Headline

Eks Pegawai KPK Adukan Firli Bahuri ke Dewas soal SMS Blast

INDOPOSCO.ID – Para mantan pegawai KPK yang tergabung dalam Indonesia Memanggil (IM) 57+ Institute melaporkan dugaan pelanggaran etik Ketua Komisi Pemberantasan Korupsi Firli Bahuri terkait dengan dugaan penggunaan SMS blast untuk kepentingan pribadi.

“Hari ini perwakilan IM57+ Intitute, Rizka Anungnata melaporkan dugaan pelanggaran kode etik dan pedoman perilaku oleh Firli Bahuri selaku Ketua KPK berkaitan dengan dugaan telah sewenang-wenang menggunakan fasilitas KPK yang dibiayai oleh anggaran negara untuk kepentingan pribadinya,” kata Manajer Humas IM 57+ Institute Tata Khoiriyah di Jakarta, Jumat.

Fasilitas tersebut, menurut Tata, adalah pesan SMS yang tidak terkait dengan pelaksanaan tugas dan tanggung jawab Firli selaku Ketua KPK.

“Kronologi kasus berangkat dari pengakuan beberapa orang yang mendapatkan pesan singkat SMS blast dari KPK RI. Namun, isi pesan tersebut tidak berkaitan dengan nilai-nilai antikorupsi dan justru berisi pesan pribadi yang mengatasnamakan Ketua KPK,” ungkap Tata.

Contoh SMS tersebut berbunyi: “Manusia sempurna, bukanlah manusia yang tidak pernah berbuat salah, tetapi manusia yang selalu belajar dari kesalahan. Ketua KPK RI.”

Baca Juga: Anugerahkan Penghargaan untuk Istri, Ketua KPK Dilaporkan ke Dewas

“Pesan tersebut pun sempat viral dan menjadi perbincangan publik di media sosial,” ungkap Tata.

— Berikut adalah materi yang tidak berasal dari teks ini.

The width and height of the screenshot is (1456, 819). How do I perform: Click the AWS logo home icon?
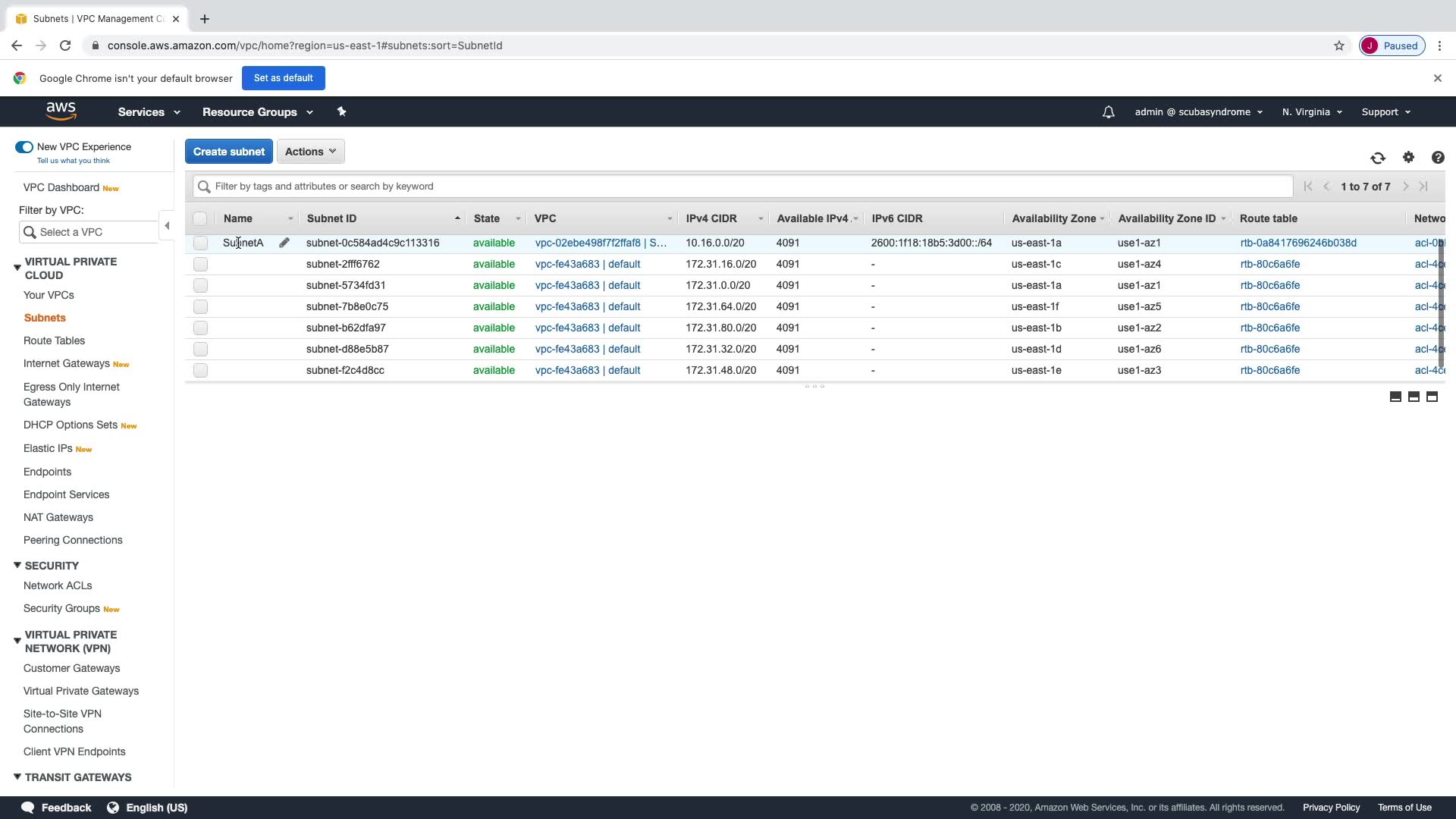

Hal yang menjadi sorotan publik terkait dengan beredarnya SMS Blast KPK itu, menurut Tata, adalah pesan hanya mengatas namakan Ketua KPK, tidak mengandung nilai-nilai antikorupsi atau berkaitan dengan pelaksanaan tugas dan tanggung jawabnya selaku ketua, serta tidak jelasnya sumber anggaran yang digunakan untuk SMS blast tersebut.